Como contraponto a tudo isto, Pedras Negras é atravessado por danças e folguedos, "festas e comezainas". E, sobretudo, por música. É que, nos momentos mais significativos do romance, há a referência a um instrumento que, para o ilhéu, funcionou sempre como uma forma de quebrar a solidão, o silêncio e a distância: a viola. (4)

A viola que o pai de Francisco Marroco harpejou quando conheceu a namorada, é a mesma que ficará "dependurada na sala de fora" enquanto o filho se encontra ausente, e será ela que alegrará mais tarde, no regresso, o seu casamento: "…não podendo o velho conter mais tanta alegria a estoirar-lhe no peito, entrou em casa, dependurou a viola do prego do canto do relógio, sacudiu-lhe o pó e as teias de aranha, mandou que fossem comprar cordas novinhas - e, como ele ressuscitava, ali ressuscitou a viola antiga que parecia morta desde a noite em que o filho dera o salto. E de olhos em brasa, rasgava estridente a chamarrita…" (p.120). Simbolicamente o velho morrerá no Domingo do Espírito Santo, precisamente numa altura em que, pela rua, se ouvia música a ser tocada…

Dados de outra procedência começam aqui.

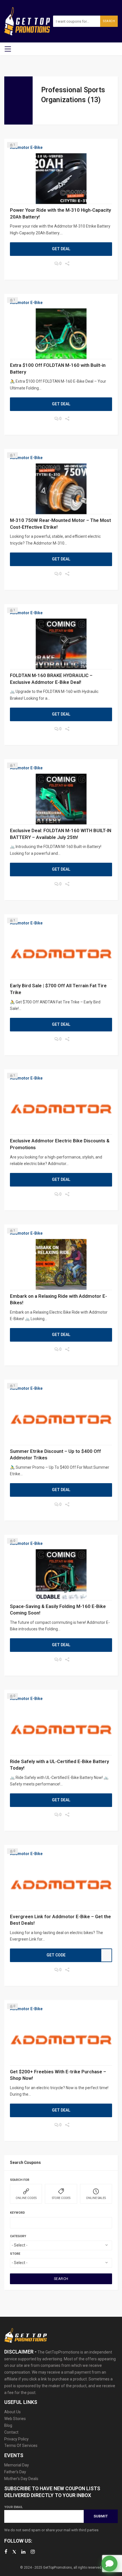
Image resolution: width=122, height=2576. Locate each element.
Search (109, 21)
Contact (11, 2432)
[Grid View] (44, 113)
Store (15, 2254)
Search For (19, 2180)
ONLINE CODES (26, 2198)
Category (18, 2236)
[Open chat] (109, 2563)
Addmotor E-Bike (26, 147)
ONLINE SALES (96, 2198)
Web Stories (15, 2418)
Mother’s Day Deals (21, 2478)
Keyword (17, 2213)
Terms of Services (20, 2445)
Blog (8, 2425)
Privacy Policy (16, 2439)
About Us (12, 2412)
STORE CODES (61, 2198)
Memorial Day (16, 2465)
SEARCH (61, 2279)
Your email (13, 2507)
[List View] (52, 113)
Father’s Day (15, 2472)
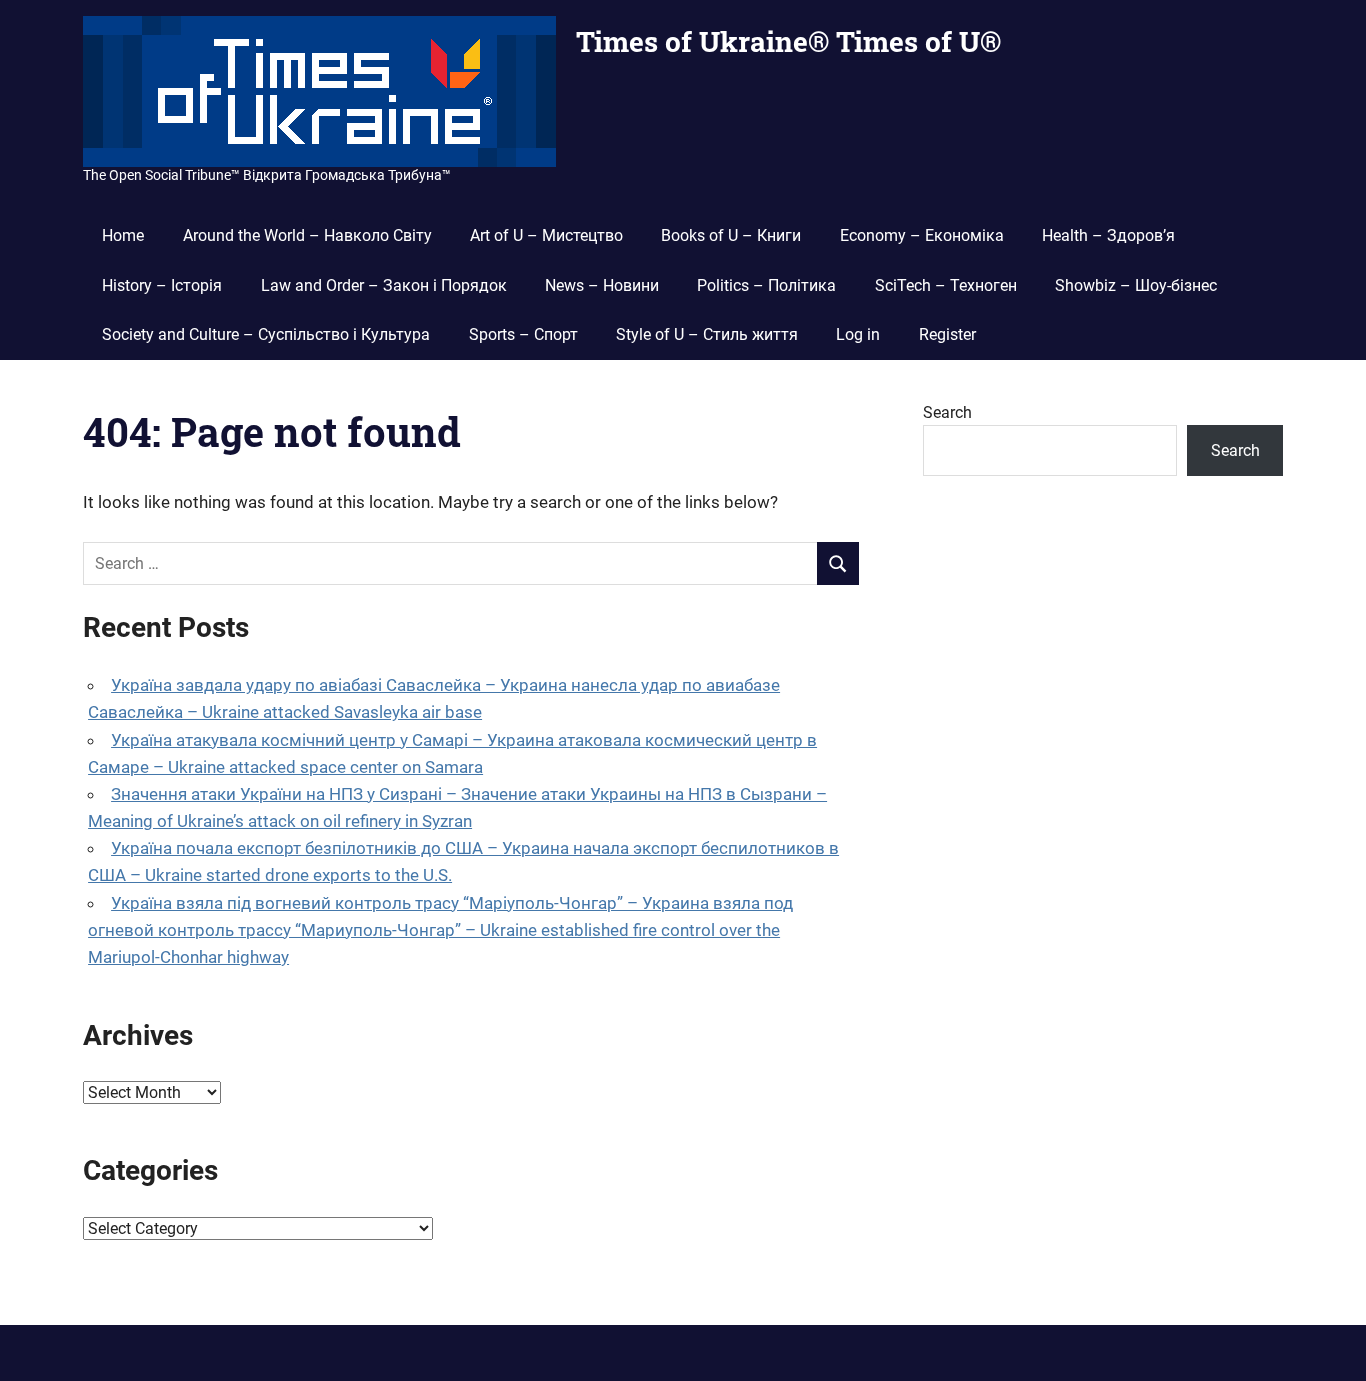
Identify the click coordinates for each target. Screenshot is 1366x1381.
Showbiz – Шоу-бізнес (1136, 285)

Aliás, este é um livro bastante cinematográfico e que bem merecia que José Medeiros o adaptasse e realizasse para série televisiva. É que Dias de Melo recorre ao "flash back" e a sua técnica narrativa é absolutamente compatível com a técnica cinematográfica. Vejamos um exemplo: na lonjura da Califórnia, Francisco Marroco recebe duas cartas, uma dos pais e outra de Maria, sua noiva. A leitura cruzada e paralela que delas sofregamente faz é de uma extrema modernidade. E veja-se estes espantosos momentos visuais que constituem a morte de uma baleia:

"E foi então que Francisco Marroco viu. Enlouquecida com a surpresa do ferro que se lhe espetara na carne, a baleia estrebuchava lá adiante, e era coisa pavorosa aquela montanha negra a atirar-se fora do mar, a levantar a cauda, a varejá-la à esquerda e à direita, a deixá-la tombar na inferneira das espumas altas como torres. (…) nada existia para Francisco Marroco senão o deslumbramento do espectáculo, que ultrapassava quanto ouvira e quanto se pudesse imaginar. De súbito, sentiu-se arrancado à imobilidade do assombro: um dos companheiros, olhos arregalados de pavor, acabava de o salvar da linha, que lhe passava a menos de uma polegada das pernas" (p. 52).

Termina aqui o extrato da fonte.